Objective:
This study aims to compare adolescent and caregiver reports of adolescent ACEs and their relationship with current adolescent depression and to analyze the relationship between ACEs and depression.
Methods:
The authors recruited 46 adolescent-caregiver dyads from a large inner city medical center's adolescent medicine clinic. Adolescents and caregivers completed the Center for Youth Wellness ACE questionnaire, encompassing traditional ACEs (e.g., abuse, neglect, household dysfunction) and non-traditional ACEs (e.g., foster care, parental death, exposure to community violence). Adolescents also completed the PHQ-9A depression screening tool.
Results:
Among adolescents, 14 (30%) reported no traditional ACEs, 11 (24%) reported one, and 21 (46%) reported more than one.
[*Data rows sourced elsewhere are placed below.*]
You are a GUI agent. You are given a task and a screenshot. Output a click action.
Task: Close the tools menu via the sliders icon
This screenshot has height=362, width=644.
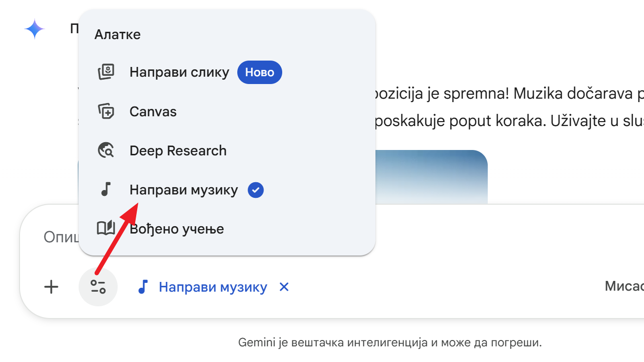[x=98, y=287]
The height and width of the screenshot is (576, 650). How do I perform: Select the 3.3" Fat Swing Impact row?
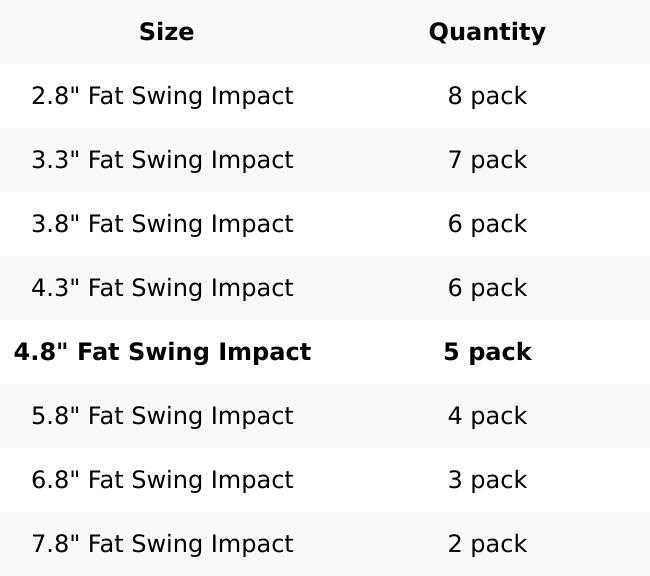pyautogui.click(x=162, y=160)
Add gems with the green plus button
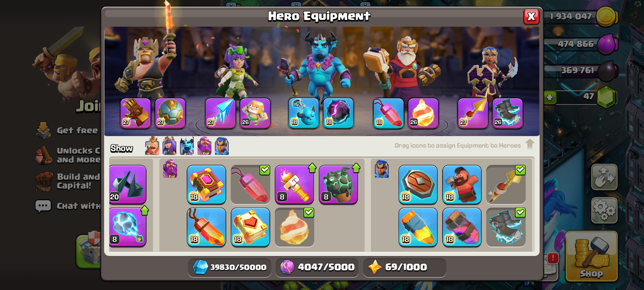Screen dimensions: 644x290 [550, 97]
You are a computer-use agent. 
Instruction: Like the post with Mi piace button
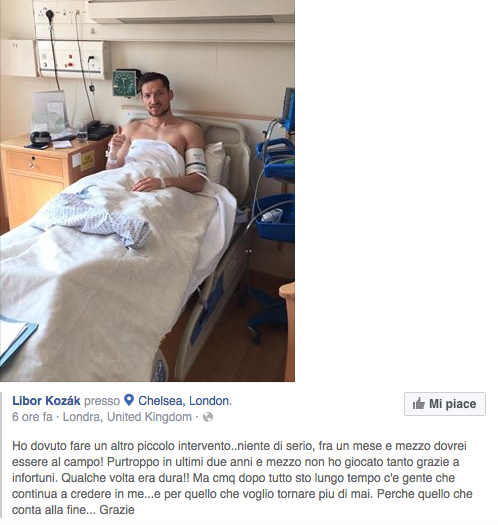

Regarding non-traditional ACEs, 16 (35%) reported none, 11(24%) reported one, and 19 (41%) reported more than one. Caregiver reports consistently indicated lower ACEs compared to adolescent self-reports (p < .005). For the PHQ-9A scores, 26 (57%) of adolescents showed no or minimal depression, 14 (30%) mild, and six (13%) moderate depression. A moderate positive correlation emerged between PHQ-9A scores and self-reported traditional ACEs (rs=0.5, p<.001) and non-traditional ACEs (rs=0.49, p<.001). Additionally, a positive correlation was observed between the absolute differences in adolescent and caregiver reports of traditional ACEs and PHQ-9A scores (n=46, ρ=0.51, p<0.001).
Conclusion:
As the differences in ACE reports between adolescents and caregivers increased, there was a corresponding increase in adolescent depression scores. It is essential to incorporate comprehensive ACE screening and encourage open communication between adolescents and caregivers which may improve mental health outcomes.